◆ **Excerpted text**
LIVONIA, Mich. – A Livonia doctor will spend more than 11 years in prison for conspiring with patient recruiters to illegally distribute prescription drugs.
According to the United States Attorney’s Office, Dr. Zongli Chang admitted that, between about January 2012 and May 2017, patient recruiters brought fake patients to his office and he wrote unnecessary prescriptions for them in exchange for cash.
Chang wrote prescriptions for drugs such as hydrocodone-acetaminophen, oxycodone HCl, alprazolam, carisoprodol and promethazine/codeine syrup. He said he was usually paid $150, but sometimes received up to $400 for opioid scripts.
According to the U.S. Attorney's Office, the recruiters would take the fake patients to a pharmacy, fill the prescriptions and then take the drugs to distribute. The drugs had a street value of more than $18,000.
Read more about the case from the U.S. Attorney's Office:
"Since the charges in this case were unsealed in January, 2018, six of the seven patient recruiters have also pleaded guilty to engaging in this conspiracy.

(Stored data entries)
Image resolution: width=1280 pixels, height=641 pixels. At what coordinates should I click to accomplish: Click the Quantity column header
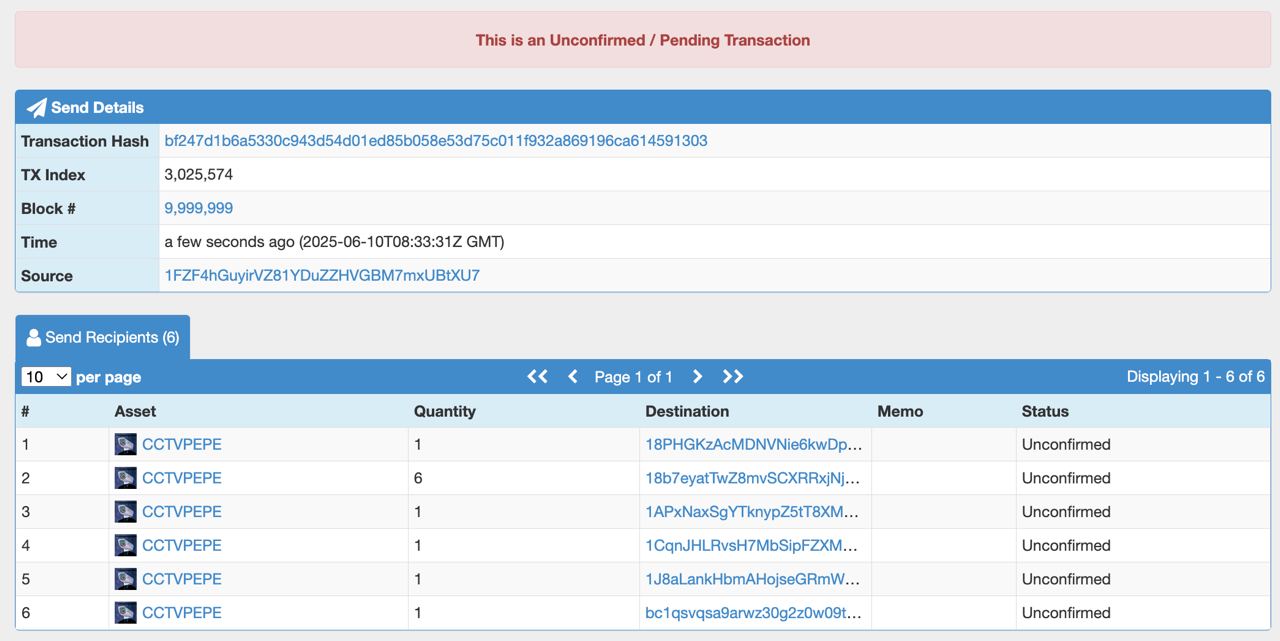pos(444,411)
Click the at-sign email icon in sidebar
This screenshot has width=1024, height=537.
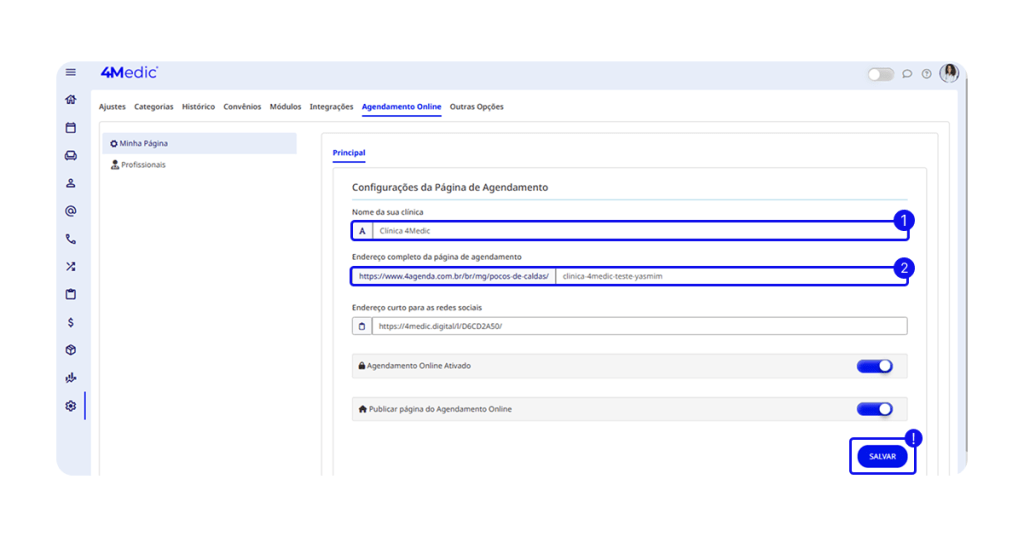coord(70,211)
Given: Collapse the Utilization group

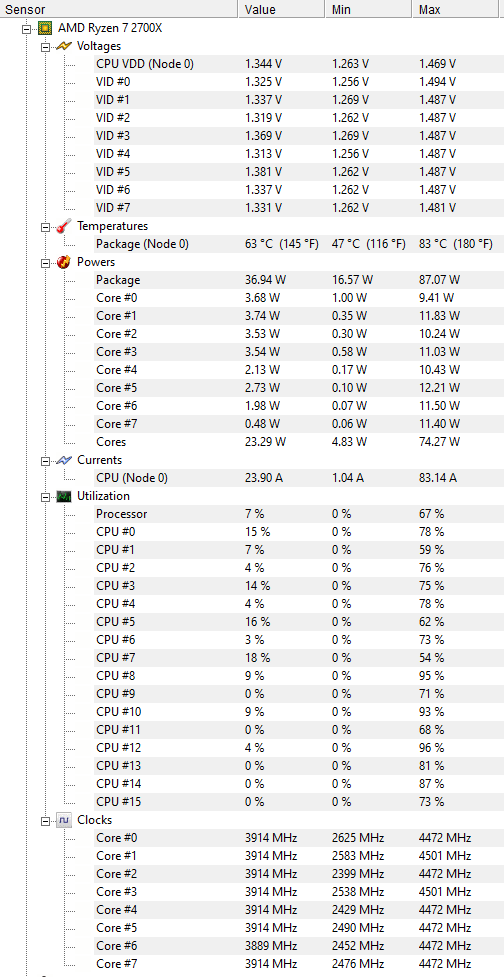Looking at the screenshot, I should [45, 497].
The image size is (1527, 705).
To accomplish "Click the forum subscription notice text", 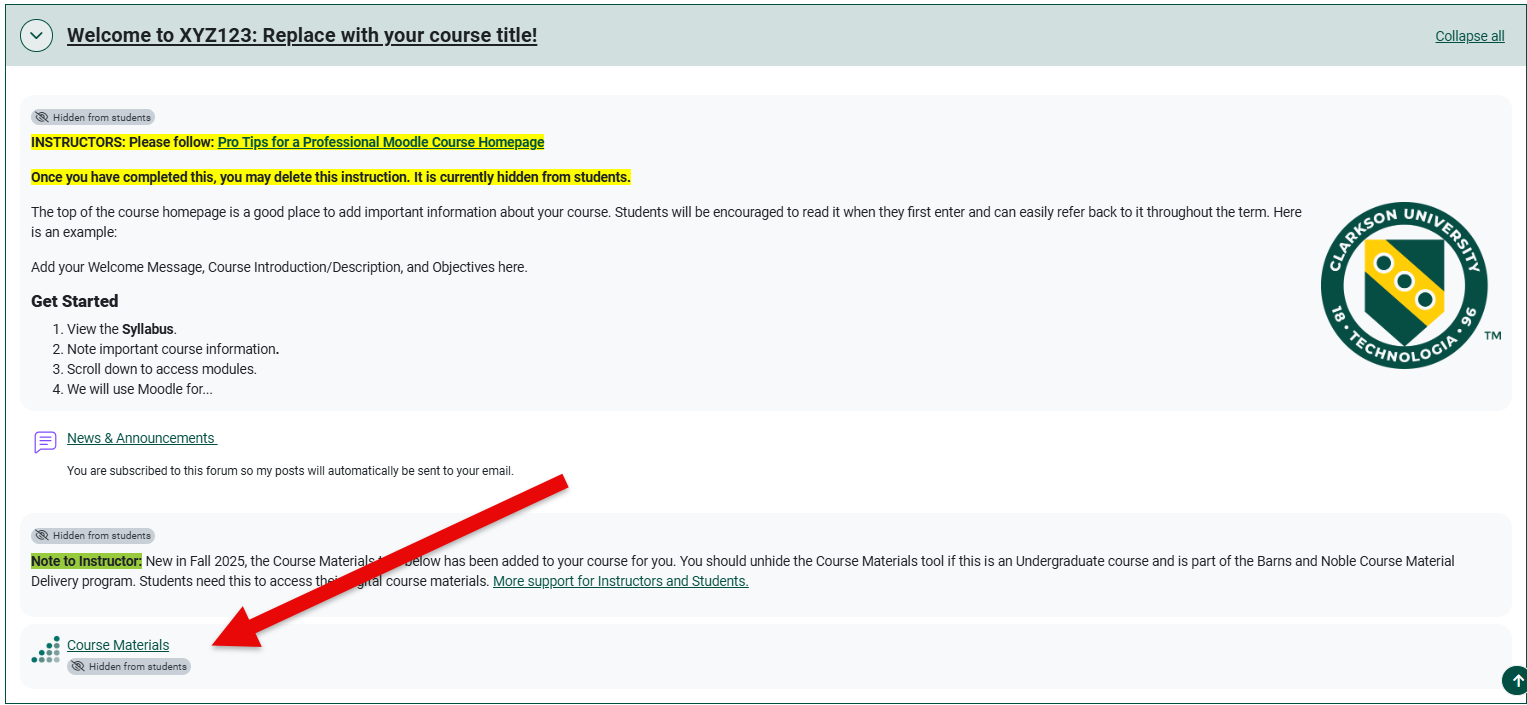I will point(290,470).
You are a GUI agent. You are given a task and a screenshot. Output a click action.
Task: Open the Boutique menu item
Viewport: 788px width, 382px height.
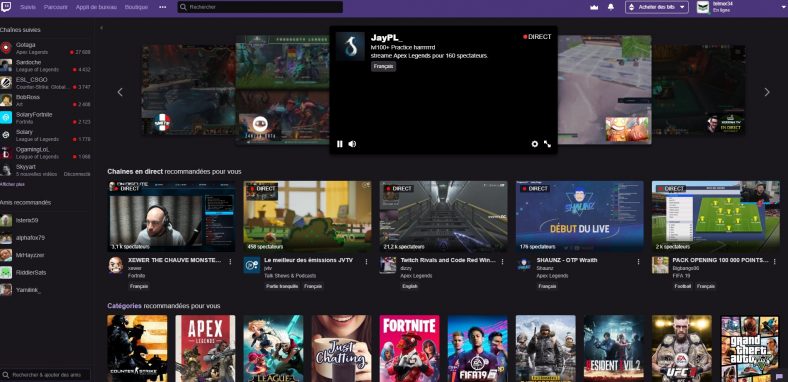tap(136, 8)
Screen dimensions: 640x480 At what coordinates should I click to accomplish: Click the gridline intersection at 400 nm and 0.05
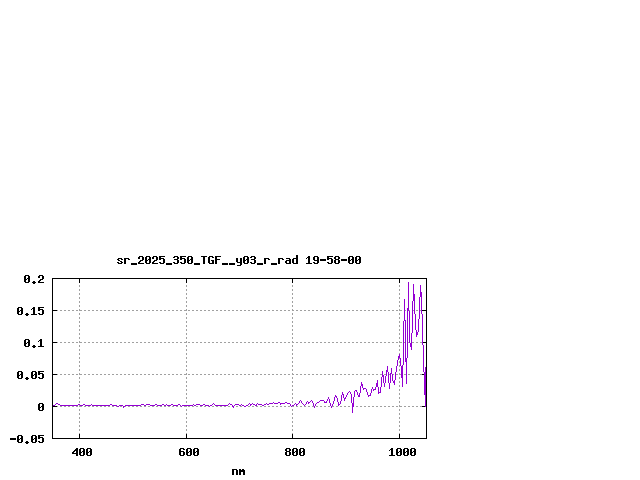point(80,375)
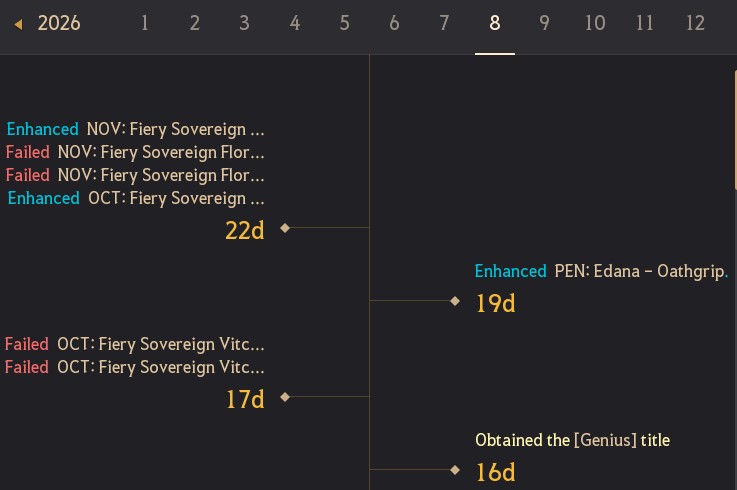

◆ **Exercise 1**
In the news report on the Livonia doctor, how much did he say he was usually paid for a prescription?
◆ **Exercise 2**
Reproduce a passage from the news report on the Livonia doctor, starting at the words "According to the U.S." and ending after the words "in this conspiracy.".
◆ **Exercise 3**
Go on with the news report on the Livonia doctor from the point where it stops.

◆ **Answer section 1**
$150

◆ **Answer section 2**
According to the U.S. Attorney's Office, the recruiters would take the fake patients to a pharmacy, fill the prescriptions and then take the drugs to distribute. The drugs had a street value of more than $18,000.
Read more about the case from the U.S. Attorney's Office:
"Since the charges in this case were unsealed in January, 2018, six of the seven patient recruiters have also pleaded guilty to engaging in this conspiracy.

◆ **Answer section 3**
"In addition to serving a 135-month sentence, United States District Court Judge Sean Cox ordered Chang to pay a $1 million criminal fine. Chang also agreed to the entry of a $3 million forfeiture judgment, satisfied in large part by assets seized near the time of his arrest.
"U.S. Attorney Schneider noted that “this sentence sends a strong message to every other physician that deliberately writes unnecessary opioid prescriptions, knowing full well that the drugs will ultimately be sold on the streets, that they will be treated no differently than any other major drug dealer. A medical license will not shield them from criminal consequences.”
“We entrust physicians to care for their patients in a manner that is consistent with their oath to do no harm,” said FBI SAC Slater. “Prescribing opioids with the knowledge that the drugs would ultimately be distributed illegally contributes to the ongoing opioid addiction crisis and cannot be tolerated. The FBI and our federal partners remain committed to identifying and disrupting physicians who engage in this type of drug diversion scheme.”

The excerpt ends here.